We give the following inductive definition of a “regular brackets” sequence:

the empty sequence is a regular brackets sequence,
if s is a regular brackets sequence, then (s) and [s] are regular brackets sequences, and
if a and b are regular brackets sequences, then ab is a regular brackets sequence.
no other sequence is a regular brackets sequence

For instance, all of the following character sequences are regular brackets sequences:

1	(), [], (()), ()[], ()[()]

while the following character sequences are not:

1	(, ], )(, ([)], ([(]

Given a brackets sequence of characters $a_1,a_2,\dots, a_n$, your goal is to find the length of the longest regular brackets sequence that is a subsequence of s. That is, you wish to find the largest m such that for indices $i_1, i_2,\dots,i_m$ where $1 ≤ i_1 < i_2 < … < i_m ≤ n, a_{i1}a_{i2} … a_{im}$ is a regular brackets sequence.

Given the initial sequence ([([]])], the longest regular brackets subsequence is [([])].

输入描述:

The input test file will contain multiple test cases. Each input test case consists of a single line containing only the characters (, ), [, and ]; each input test will have length between 1 and 100, inclusive. The end-of-file is marked by a line containing the word “end” and should not be processed.

输出描述:

For each input case, the program should print the length of the longest possible regular brackets subsequence on a single line.

输入

((()))
()()()
([]])
)[)(
([][][)
end

输出

题目解析

题解

今天刚学区间dp,在大佬的帮助下,我终于理解了这道区间dp题.这道题说来也简单,但是我卡在某个点处了.

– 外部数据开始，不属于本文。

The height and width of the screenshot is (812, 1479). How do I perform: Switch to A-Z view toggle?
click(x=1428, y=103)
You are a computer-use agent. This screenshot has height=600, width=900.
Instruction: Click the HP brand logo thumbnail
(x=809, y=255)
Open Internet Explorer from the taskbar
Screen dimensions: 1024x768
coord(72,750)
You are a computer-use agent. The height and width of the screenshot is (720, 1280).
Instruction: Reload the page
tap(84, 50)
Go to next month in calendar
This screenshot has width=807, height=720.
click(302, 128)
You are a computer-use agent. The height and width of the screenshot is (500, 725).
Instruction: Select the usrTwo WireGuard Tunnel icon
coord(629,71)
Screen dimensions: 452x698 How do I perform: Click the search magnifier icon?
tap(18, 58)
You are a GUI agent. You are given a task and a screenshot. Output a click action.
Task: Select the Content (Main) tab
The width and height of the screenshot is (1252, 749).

这道题区间dp的原理是将括号分为两部分,分别进行dp匹配:

例如一个示例数据:([]])([])
我们可以把某个匹配的括号作为分界线,分别dp匹配括号里面的和匹配括号外面的.
([]])([])
|0  |4
这两个是匹配的,所以我们可以匹配这两个括号里面以及外面的:
dp[0][4] = dp[1][3]+2; dp[0][8] = dp[0][4]+dp[5][8];
由于我们并不知道这个分界点在哪里,所以我们需要枚举在这个范围内所有的数据作为分界点.

也就是状态转移方程:

$dp[start][end] = dp[start+1][end-1] + 2$ $dp[start][end] = max(dp[start][end],dp[start][k] + dp[k+1][end])\quad k\in[start,end]\cap\Z$

与此同时,我们需要注意的是:第二个状态转移方程是需要获得区间内所有的值的,也就是:

$dp[start][k],dp[k+1][end]\quad k\in[start,end]\cap\Z$

如果我们从前往后,从大往小dp的话,区间内的sub区间的值我们是不知道的,所以我们需要从小往大dp.也就是从左右界相等的点往大区间这样dp过去.

AC代码

#include <iostream>
#include <string>
#include <cstring>
using namespace std;

string s;
int dp[110][110]{};

void solve(){
    for(int len=1;len<s.size();len++){//dp区间的长度，从1->s.size()
        for(int start=0;start+len<s.size();start++){//起始点的位置,起始点+dp区间的长度不能超过s.size().start+len是终点位置,start是起点位置.
            int end = start + len;//终点位置
            if(s[start] == '(' && s[end] == ')' || s[start] == '[' && s[end] == ']'){
                dp[start][end] = dp[start+1][end-1] + 2;//如果两侧有匹配的,那么这个start->end的dp值即里面的加上外面两个的.
            }
            for(int k=start;k<=end;k++){//当上面没有匹配的时候,并不说明这里面没有匹配的括号.
                dp[start][end] = max(dp[start][end],dp[start][k] + dp[k+1][end]);
            }
        }
    }
    return;
}

int main(){
    while(cin >> s){
        if(s == "end") break;
        memset(dp,0,sizeof(dp));
        solve();
        cout << dp[0][s.size()-1] << endl;
    }
    return 0;
}